### TRECHO FORNECIDO:
#####
Wednesday, February 20, 2013

Transtornos da memória semântica: o que é típico e o que é patológico?


As alterações do sistema semântico são uma das coisas mais irritantes do envelhecimento. Esse negócio já me pegou. E há muito tempo. A gente quer falar uma coisa e não vem o nome. Quer se lembrar do nome de um autor e o raio não vem. Isto incomoda demais na sala de aula. Estou careca de saber uma coisa. Já dei aula dezenas de vezes sobre aquilo. E na hora o negócio não vem. Termina a aula e o negócio vem.

O pior é que tem uma série de demências degenerativas, tais  como a doença de Alzheimer e a demência semântico, nas quais um dos principais sintomas é a dificuldade com a memória semântica.
Como saber se as dificuldades que alguém enfrenta com a memória semântica são normais ou patológicas? A neuropsicologia cognitiva tem uma resposta para esta questão.
#####
### INSTRUÇÕES DA TAREFA:
Transcreva, do trecho sobre memória semântica, a parte que começa em "As alterações do" e termina em "a memória semântica.", sem qualquer alteração.
#####
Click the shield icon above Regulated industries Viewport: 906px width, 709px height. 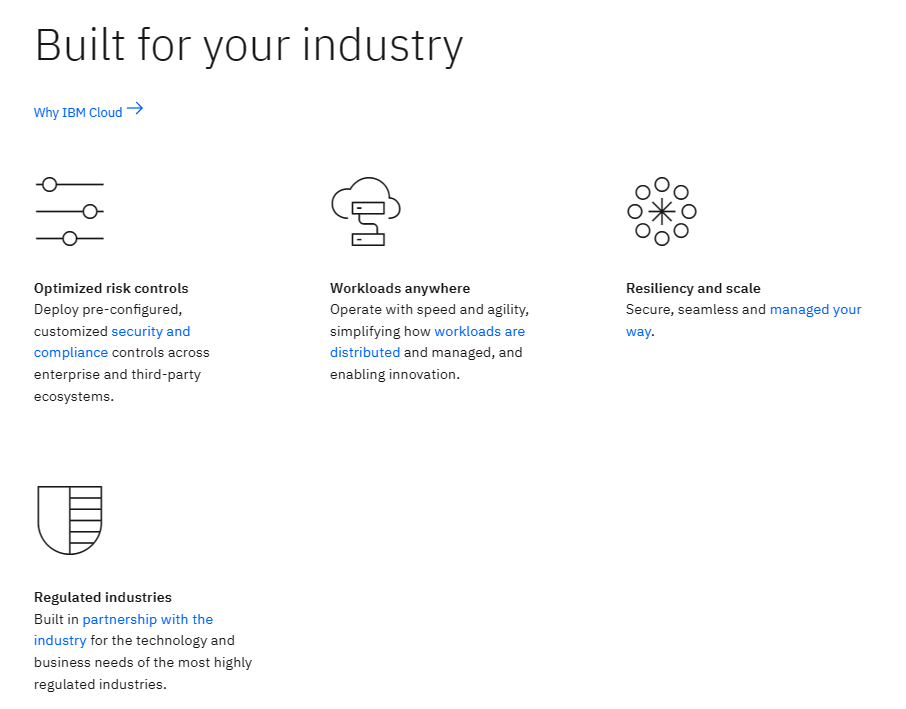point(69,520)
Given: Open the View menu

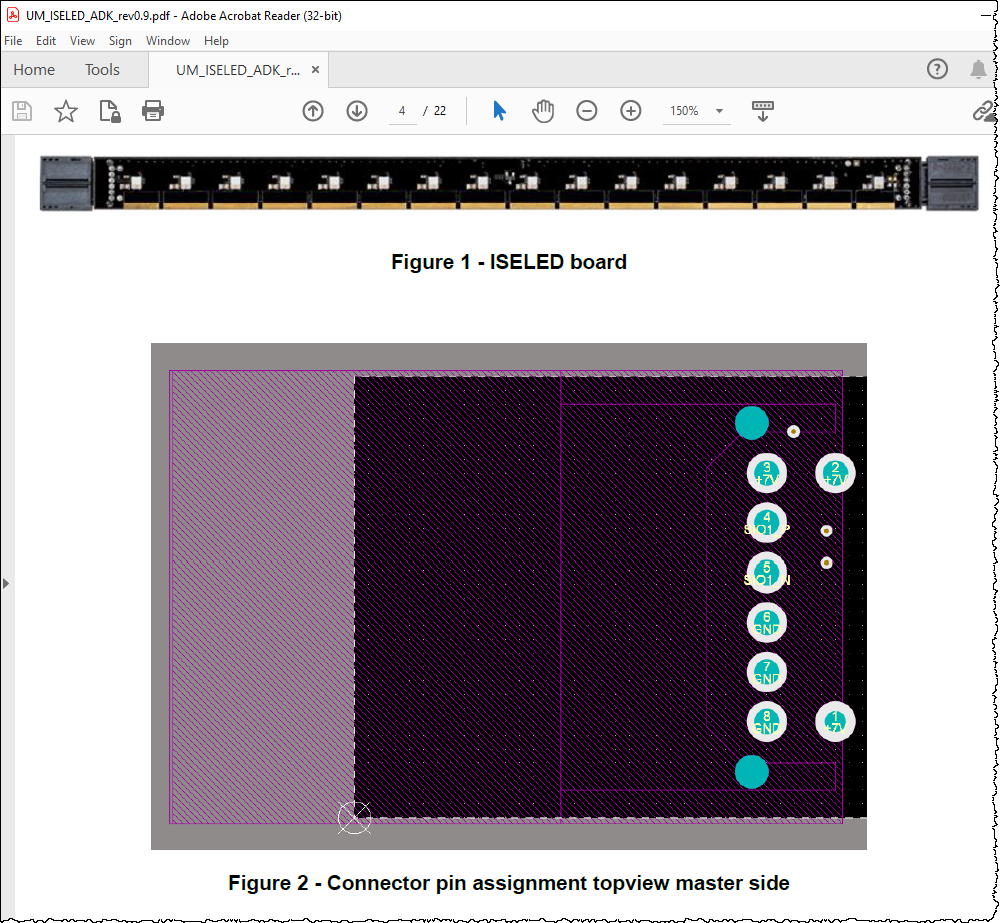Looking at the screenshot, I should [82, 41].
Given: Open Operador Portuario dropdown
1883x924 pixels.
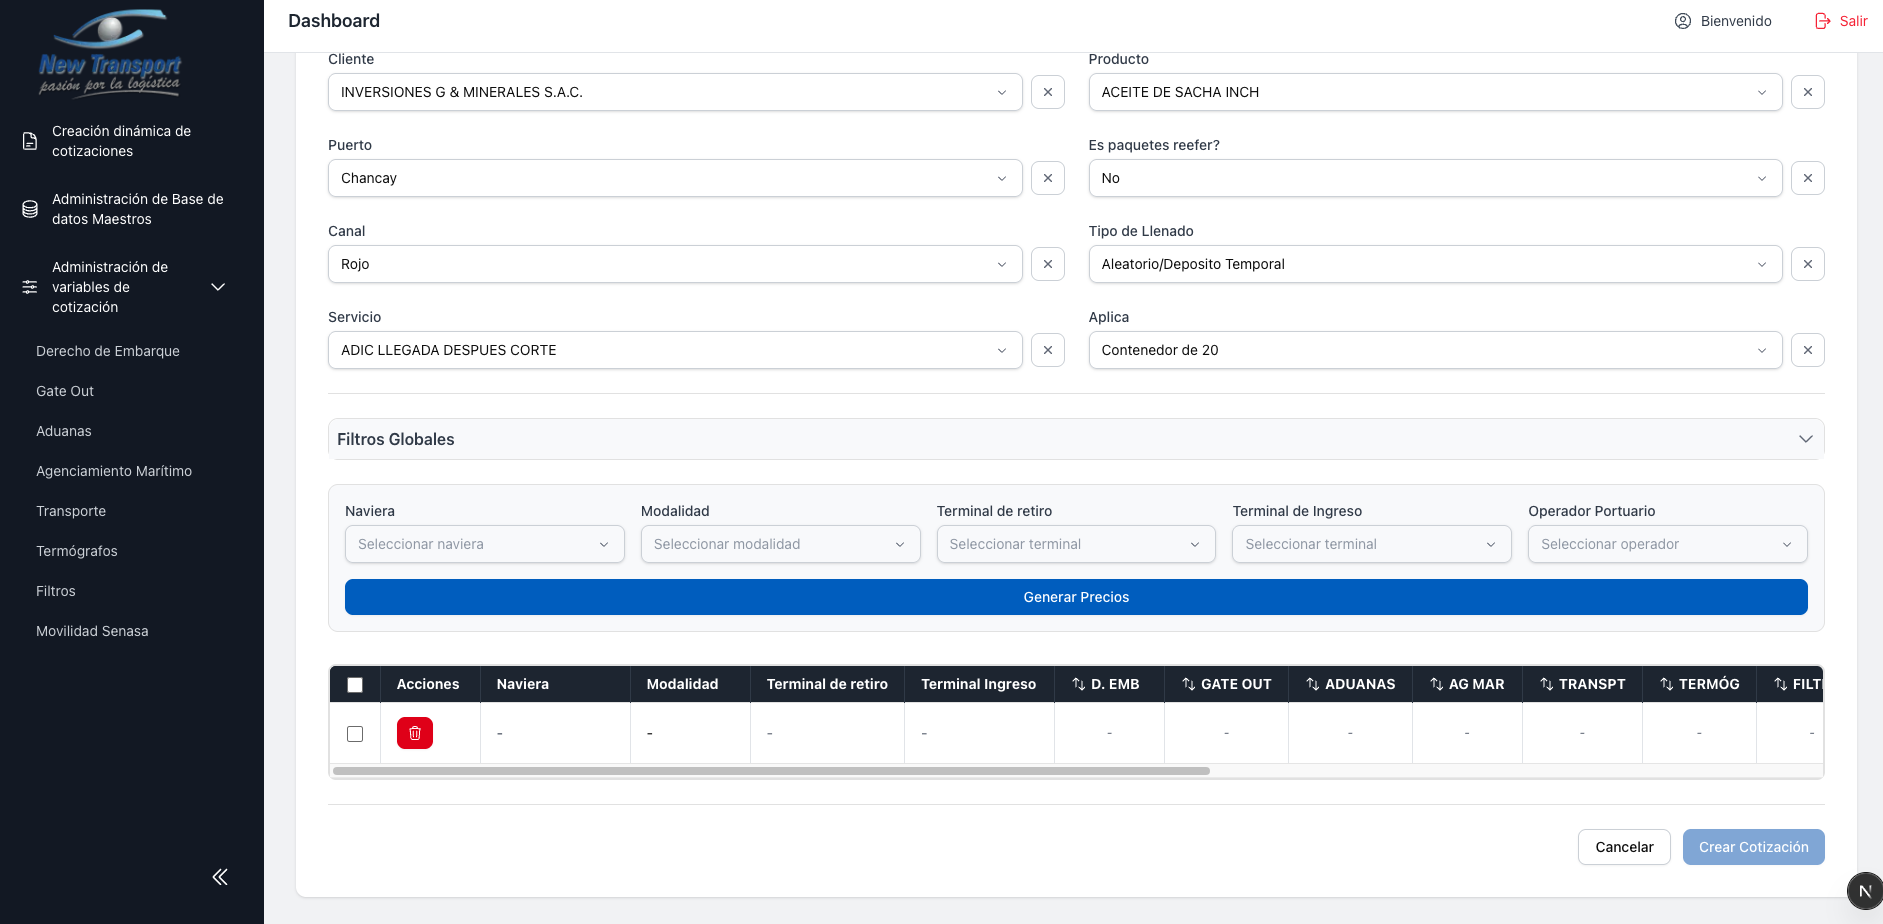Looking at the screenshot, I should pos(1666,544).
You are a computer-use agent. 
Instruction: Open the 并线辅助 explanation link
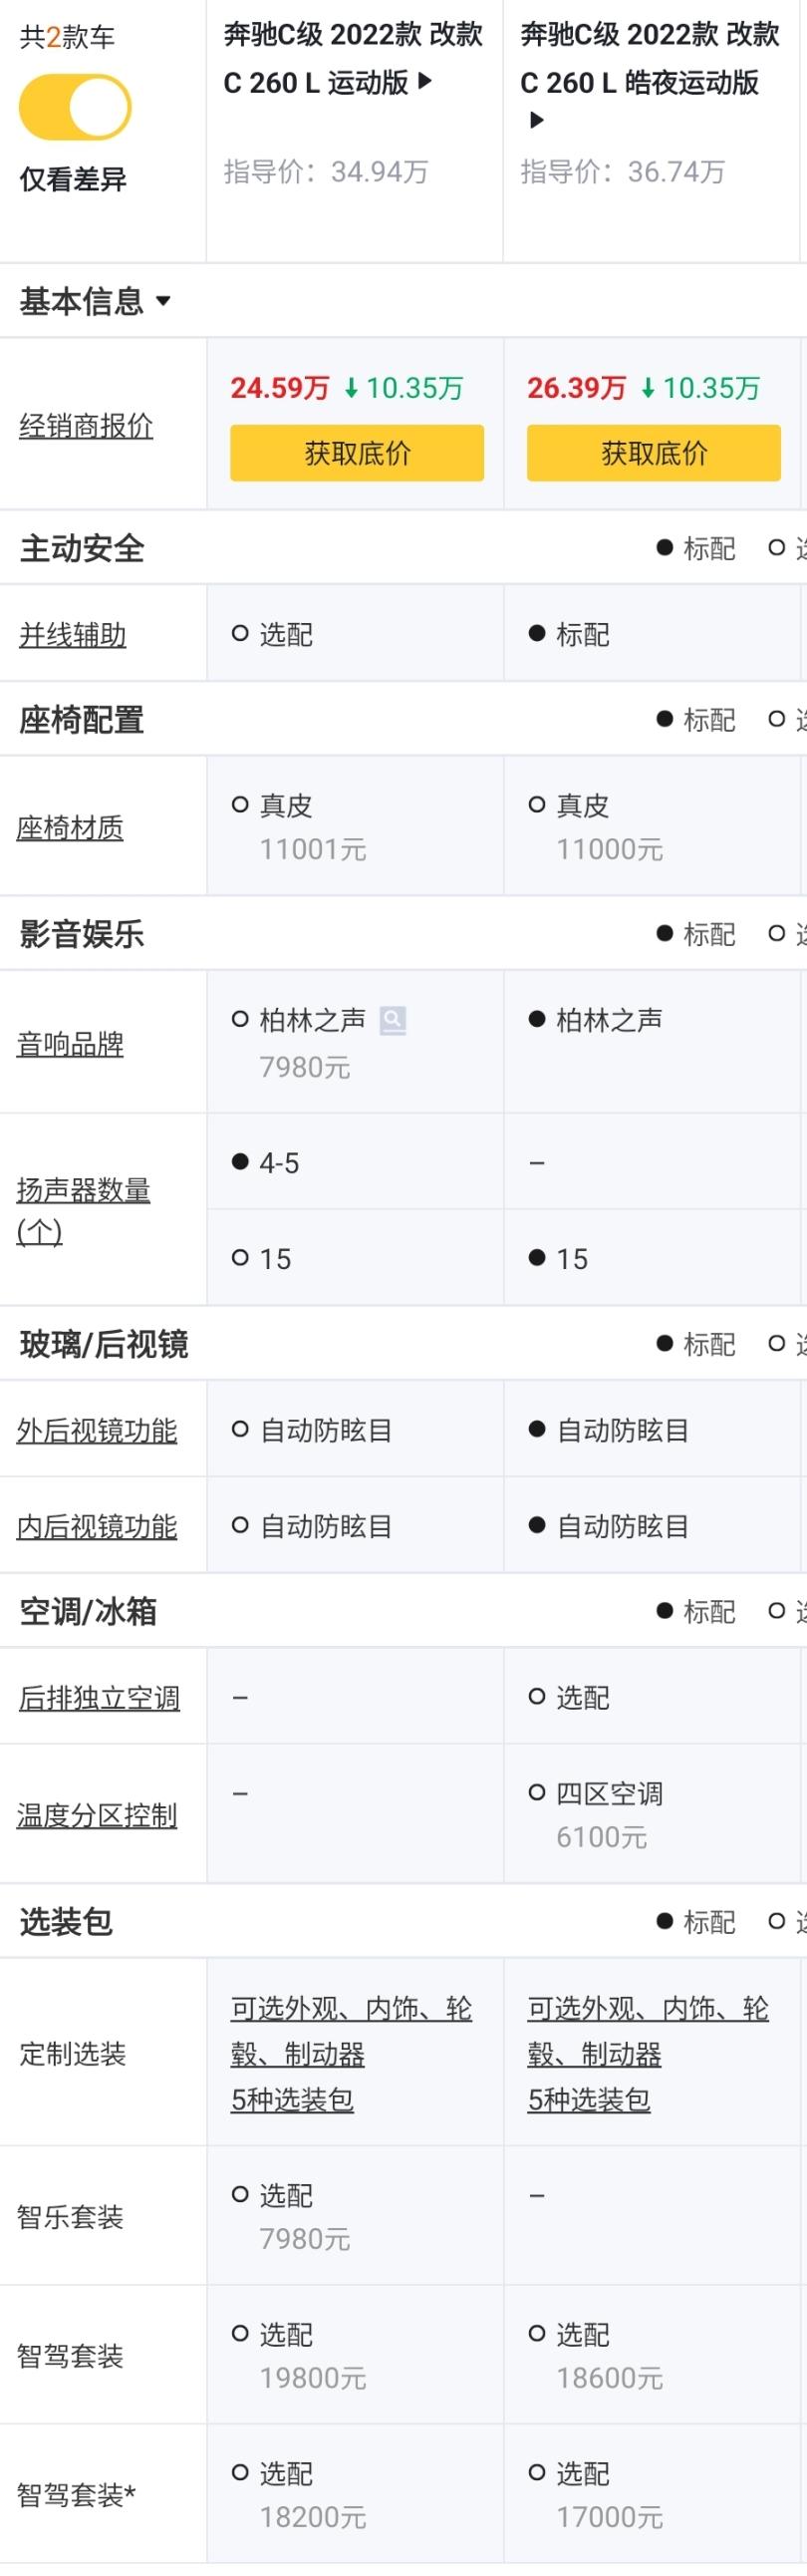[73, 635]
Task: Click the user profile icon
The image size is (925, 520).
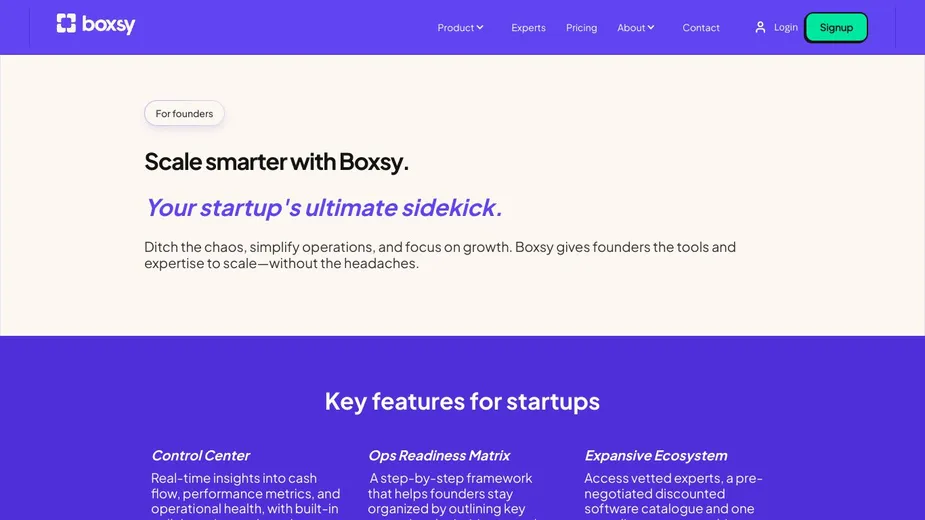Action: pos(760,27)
#####
### RESULTADO:
As alterações do sistema semântico são uma das coisas mais irritantes do envelhecimento. Esse negócio já me pegou. E há muito tempo. A gente quer falar uma coisa e não vem o nome. Quer se lembrar do nome de um autor e o raio não vem. Isto incomoda demais na sala de aula. Estou careca de saber uma coisa. Já dei aula dezenas de vezes sobre aquilo. E na hora o negócio não vem. Termina a aula e o negócio vem.

O pior é que tem uma série de demências degenerativas, tais  como a doença de Alzheimer e a demência semântico, nas quais um dos principais sintomas é a dificuldade com a memória semântica.